======== SUPPLIED RECORDS ========
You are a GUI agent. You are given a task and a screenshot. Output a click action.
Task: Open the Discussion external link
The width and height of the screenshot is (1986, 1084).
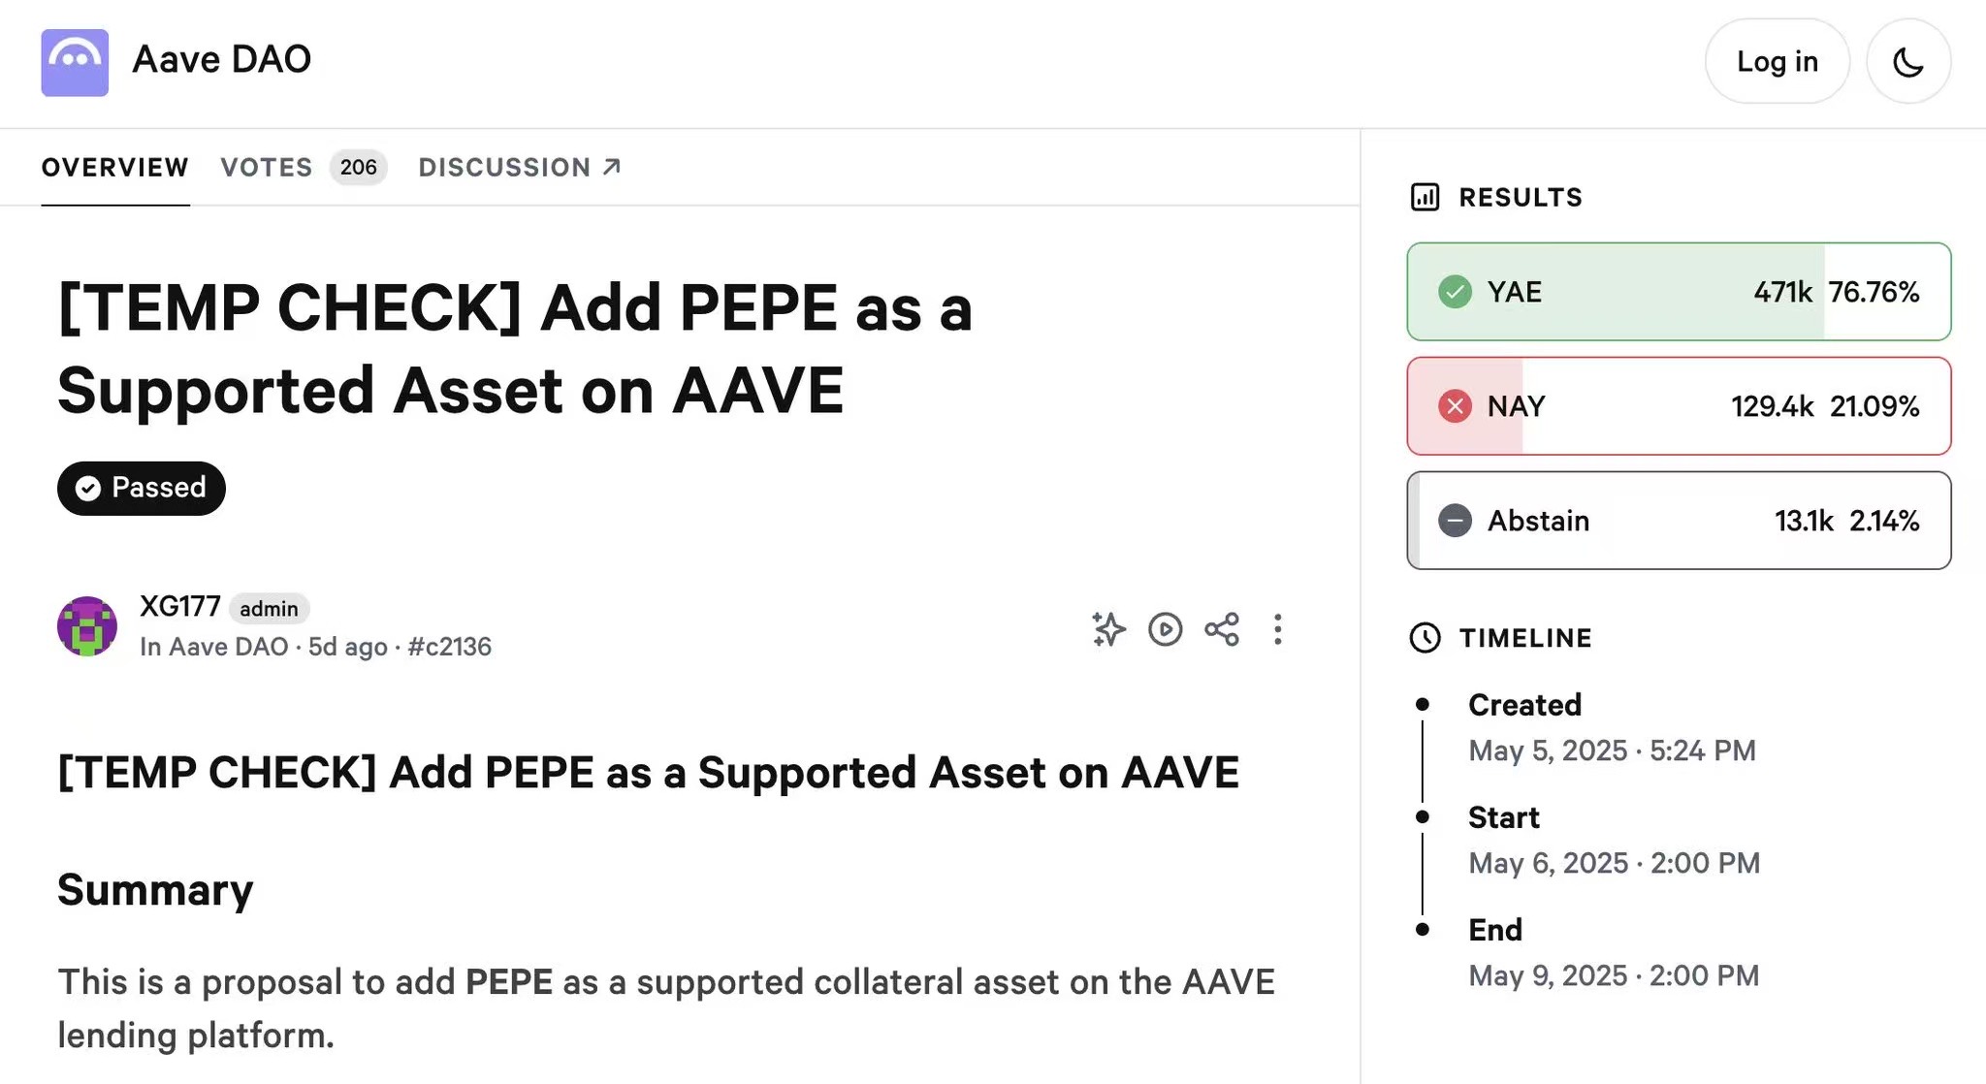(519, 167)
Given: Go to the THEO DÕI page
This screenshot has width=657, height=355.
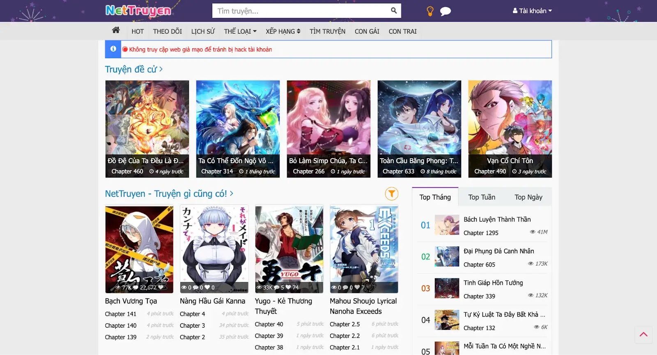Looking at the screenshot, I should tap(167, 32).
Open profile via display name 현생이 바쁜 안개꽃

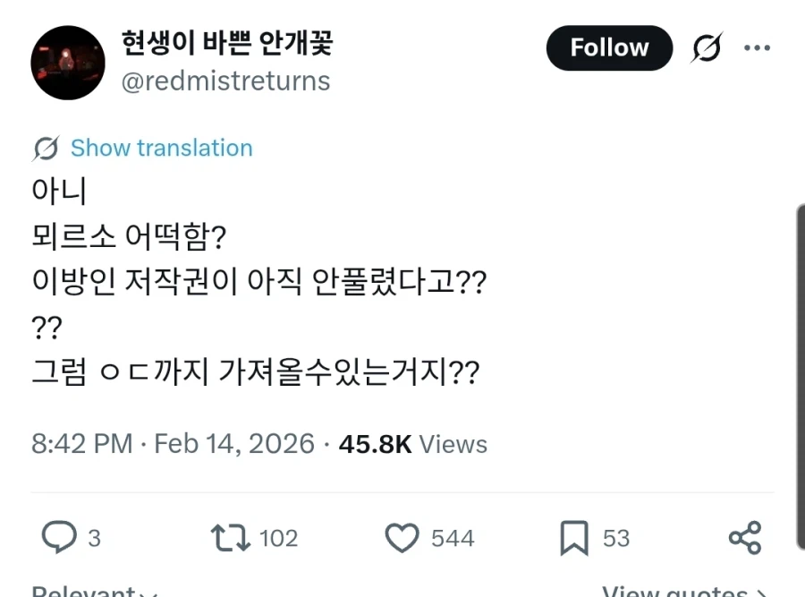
========
======== SUPPLIED RECORDS ========
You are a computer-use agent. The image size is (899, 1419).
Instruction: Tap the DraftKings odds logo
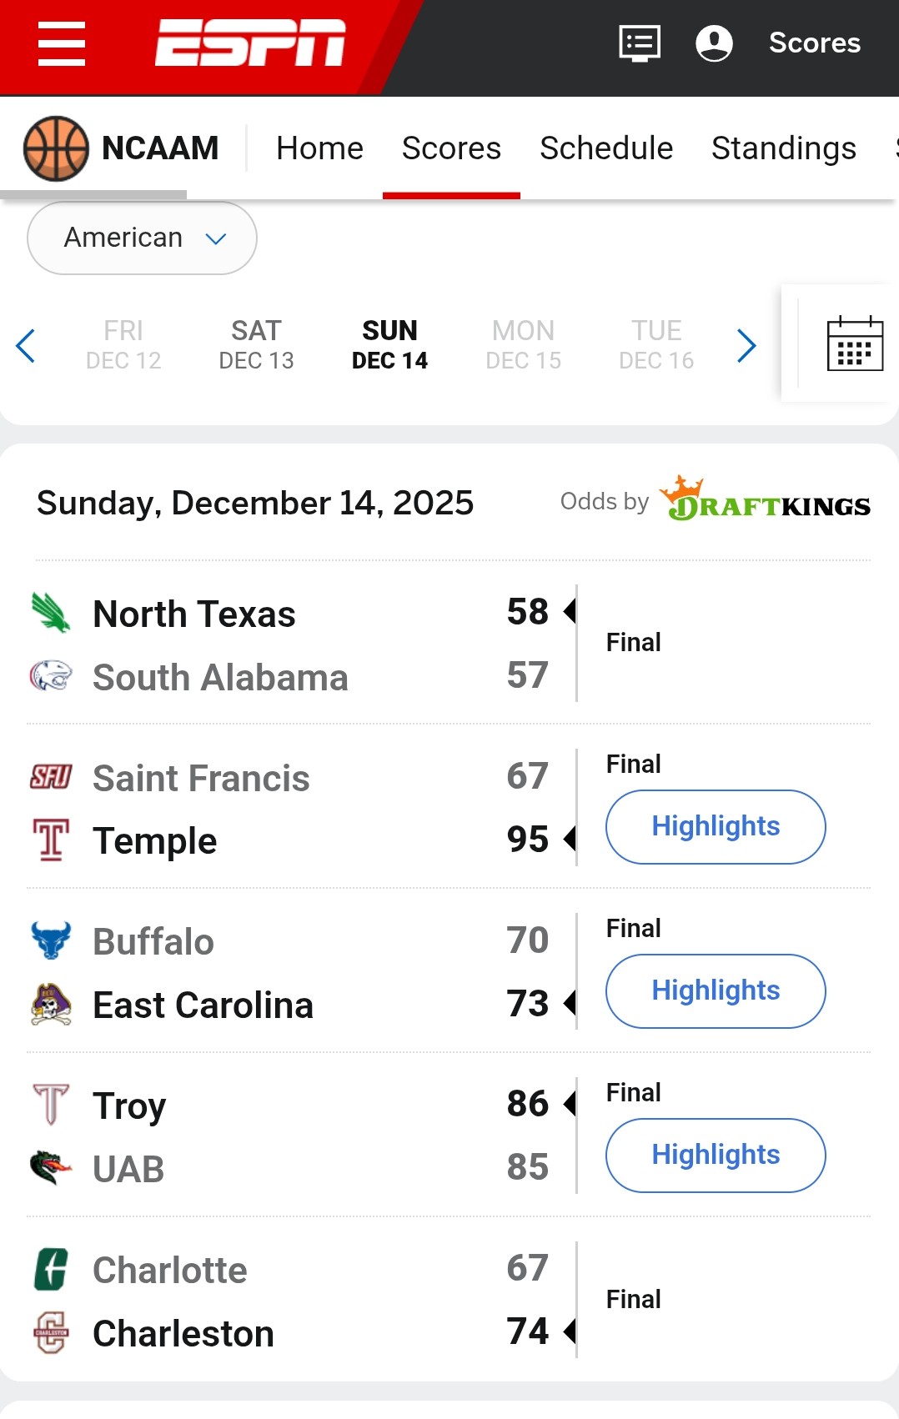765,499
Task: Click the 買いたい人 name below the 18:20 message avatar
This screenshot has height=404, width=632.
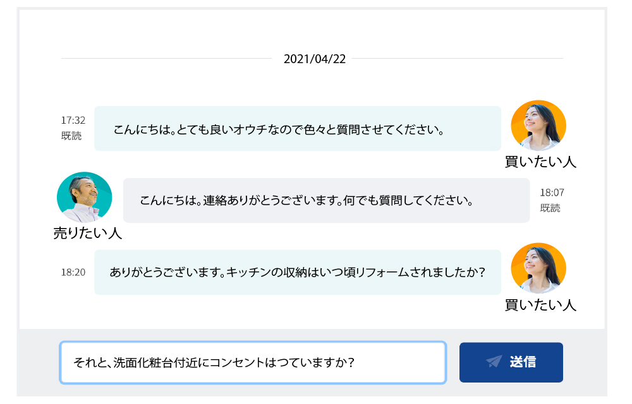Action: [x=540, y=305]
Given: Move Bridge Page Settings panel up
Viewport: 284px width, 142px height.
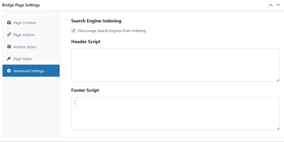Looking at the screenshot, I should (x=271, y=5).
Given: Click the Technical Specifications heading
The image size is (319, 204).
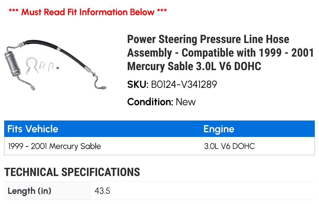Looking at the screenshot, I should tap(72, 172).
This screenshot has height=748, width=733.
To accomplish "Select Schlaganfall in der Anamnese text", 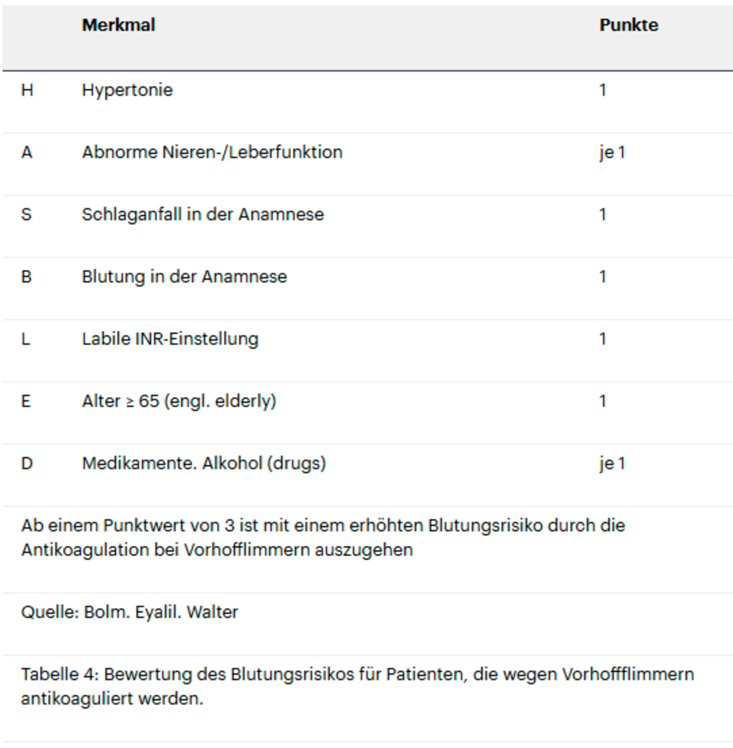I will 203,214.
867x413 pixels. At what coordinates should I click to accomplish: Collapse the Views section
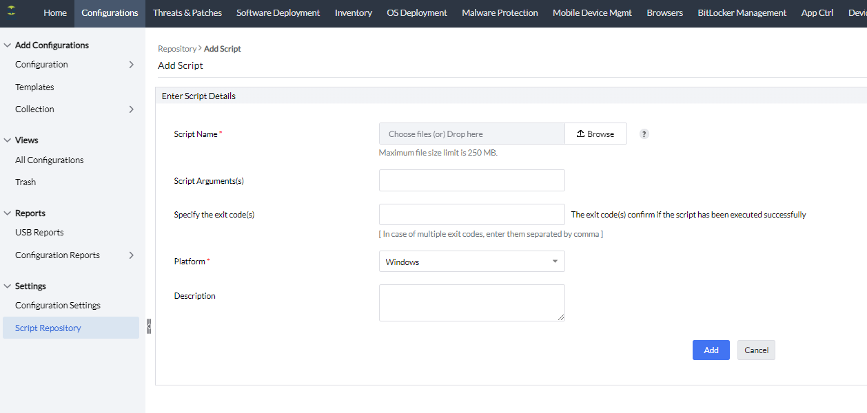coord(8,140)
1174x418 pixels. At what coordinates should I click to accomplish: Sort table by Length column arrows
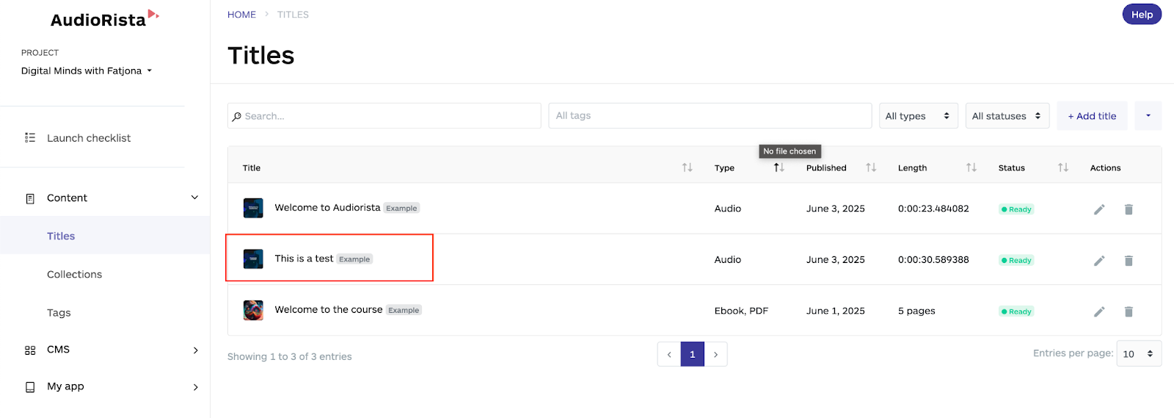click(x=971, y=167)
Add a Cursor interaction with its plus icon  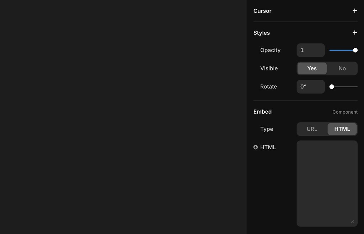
========
> [ASSIGNMENT]: Filter the records above for lines containing the word "name", and copy those lines.

> [FINISHED TASK]:
Open profile via display name 현생이 바쁜 안개꽃
Task: Click the 買いたい人 name below the 18:20 message avatar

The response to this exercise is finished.